Mother India broke all records and remains one of the most watched movies in history. It was dubbed in multiple languages, including Russian, French, and Spanish, and a shorter version with English sub-titles was also released overseas. It made further history by becoming the first
Indian language feature to get an Oscar nomination in the Best Foreign Language Film category. Khan had no money to attend the Oscars and market his movie there, so had to get help from India’s then prime minister Jawaharlal Nehru to make the trip.
There was a hammer and sickle in the opening sequence to reflect the producer’s company, but that was removed because it would have communist connotations in America, when campaigning for the Oscars. When Khan realised Mother India had just missed out on an Oscar to Italian film Nights of Cabiria (1957) by one vote, the filmmaker was hospitalised with a heart attack.
Mother India would go on to influence many all-time classics that were released in subsequent decades, including the endings of iconic Hindi films such a Ganga Jumna (1961), Deewaar (1975) and Shakti (1982).
Despite being the hottest property in Indian cinema, Nargis married co-star Dutt and retired from acting. Dutt, Raaj Kumar, and Rajendra Kumar would go on to become huge stars.
Mother India would be the crowning glory of Khan’s glorious filmmaking career and become a jewel in Bollywood’s crown, which still glistens today.
Ace writer Javed Akhtar perfectly summed up things and once said: “The canvas of the story is huge and there is something so very Indian about it. Mehboob Khan himself was from a small village in the Kathiawad region in Gujarat, and he was quite familiar with its culture and landscape.
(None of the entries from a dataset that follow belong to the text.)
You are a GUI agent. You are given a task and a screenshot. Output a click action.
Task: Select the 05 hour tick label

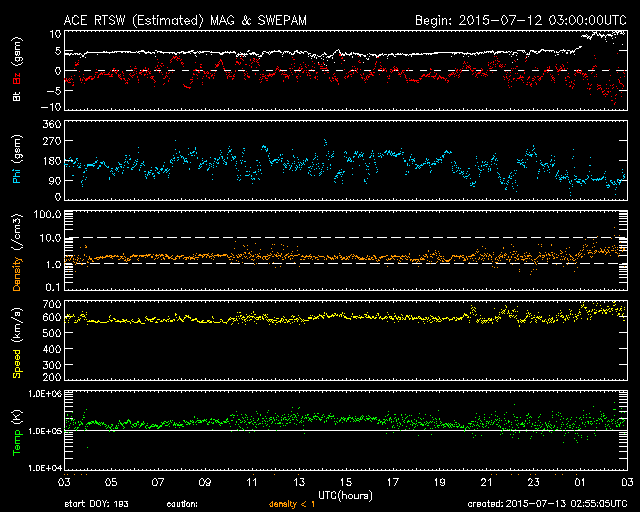(x=113, y=482)
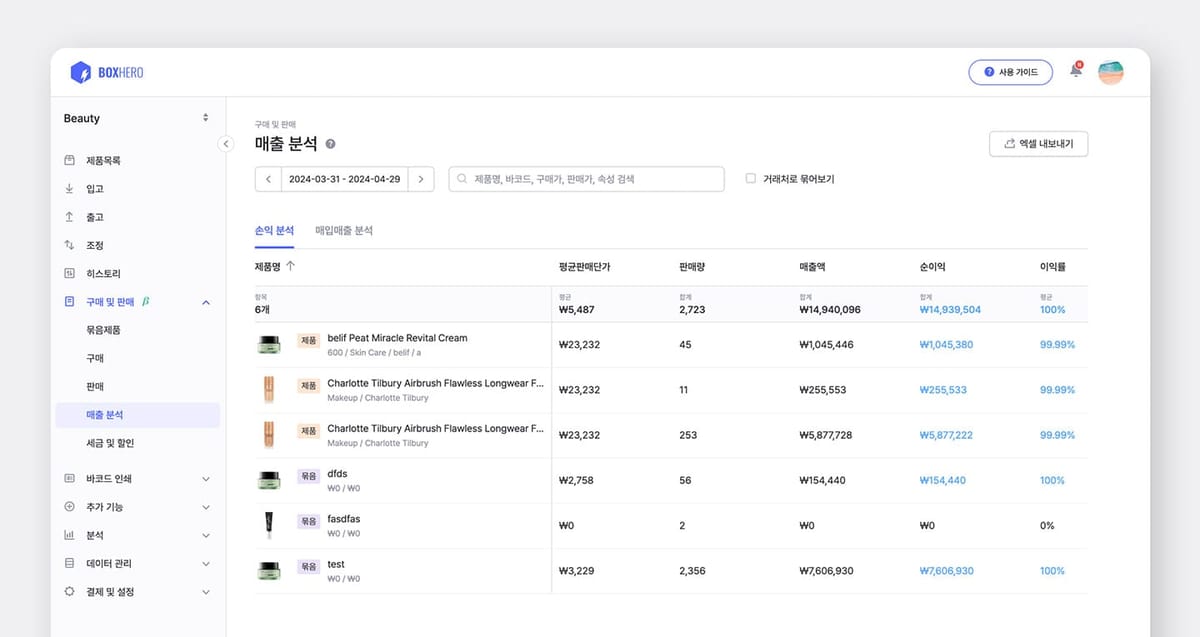Switch to the 매입매출 분석 tab

click(x=343, y=230)
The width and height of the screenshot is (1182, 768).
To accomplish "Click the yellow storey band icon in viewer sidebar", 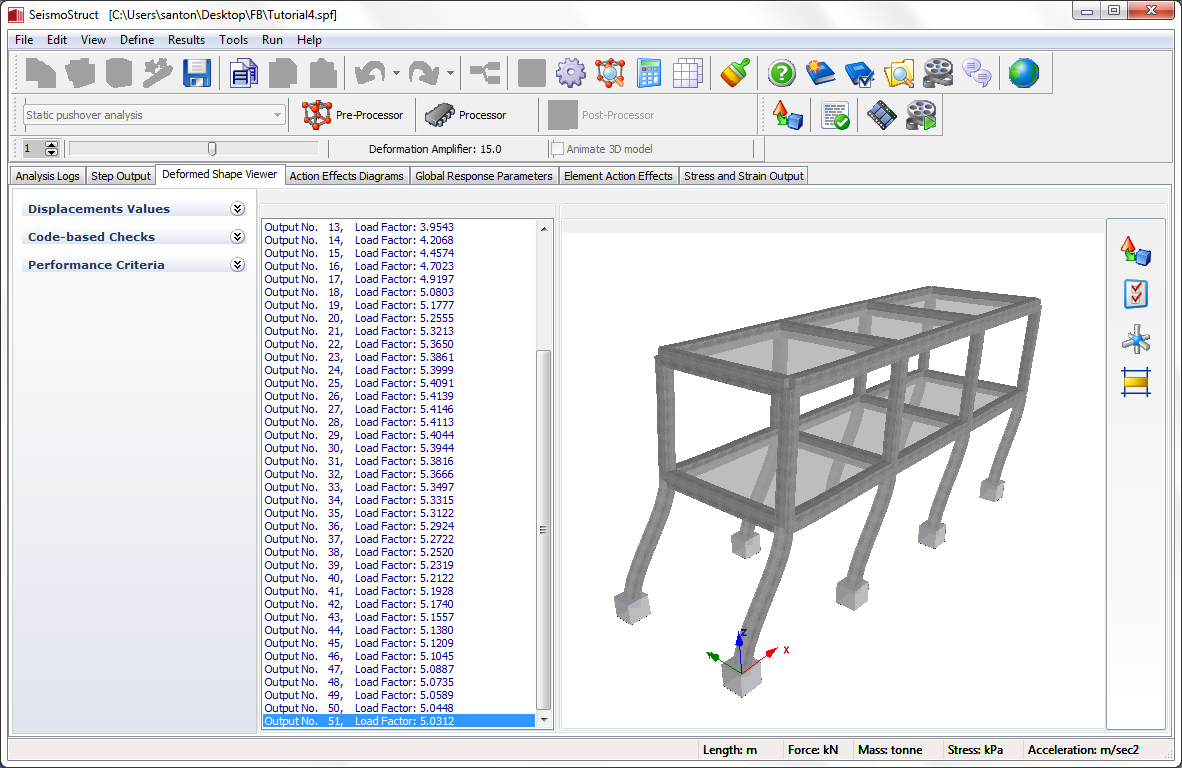I will (x=1136, y=382).
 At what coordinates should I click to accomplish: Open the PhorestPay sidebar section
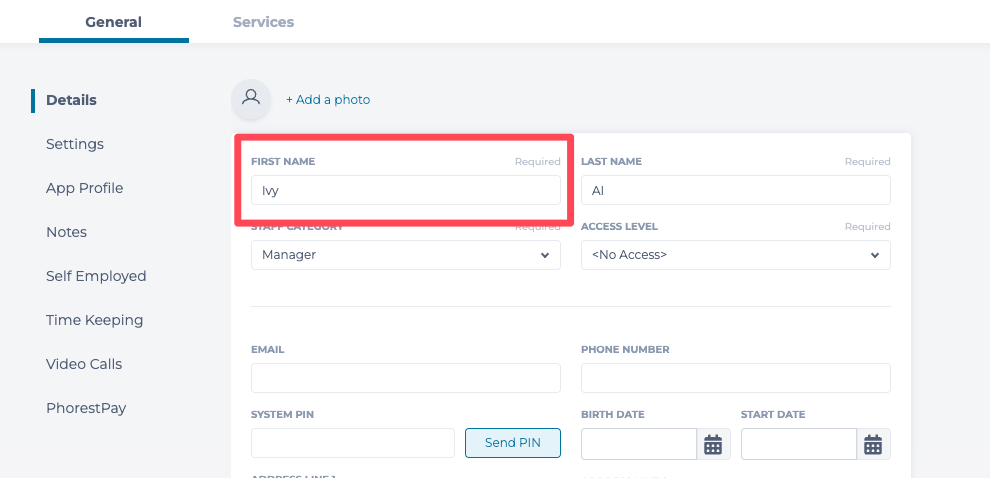[86, 408]
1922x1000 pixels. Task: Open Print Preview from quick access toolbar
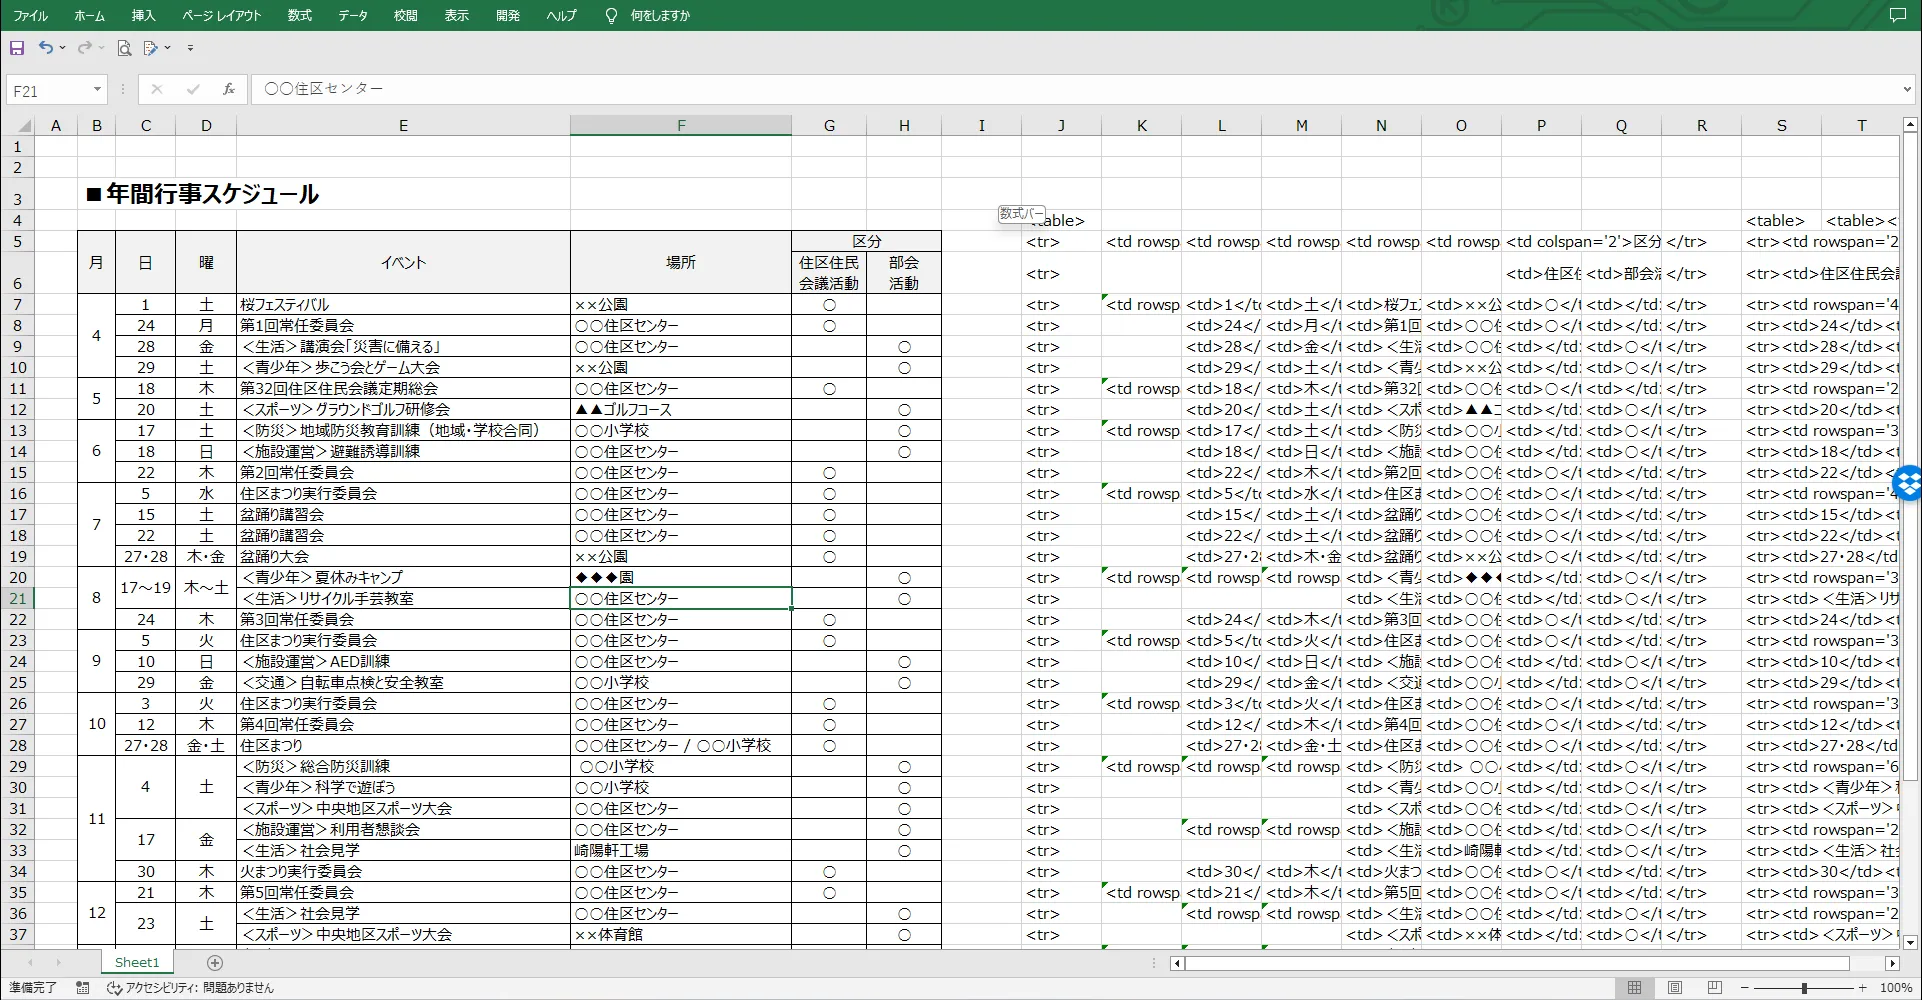pos(124,48)
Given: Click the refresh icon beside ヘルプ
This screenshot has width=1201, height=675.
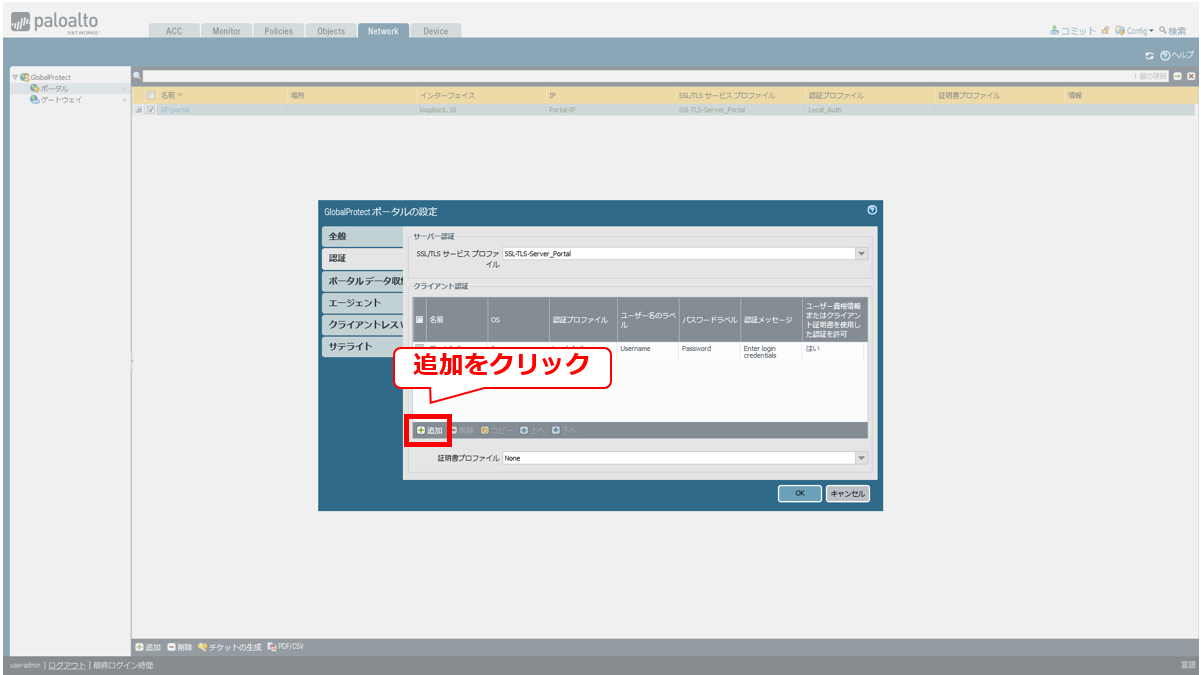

Therefore, the smell of the soil, the feel of the fields and the breeze of the villages, everything quintessentially Indian, is all there in the film.”
Did you know?
■ Nargis won a Best Actress award for Mother India at the Karlovy Vary International Film Festival.
■ The success of Mother India was noted in classic Bollywood film Kala Bazar (1960), when lead star Dev Anand is seen selling tickets in black for Mother India.
■ The film was one of the first to use western classical music and Hollywood-style orchestra for the soundtrack, which would influence others to do the same.
■ Mother India was remade in Telugu as Bangaru Talli (1971) and in Tamil as Punniya Boomi (1978).
■ A Turkish adaptation of the film was made as Toprak Ana (1973).
■ British collective Kala Phool released the album Mother India – 21st Century Remix, with contemporary interpretations of the movie’s music.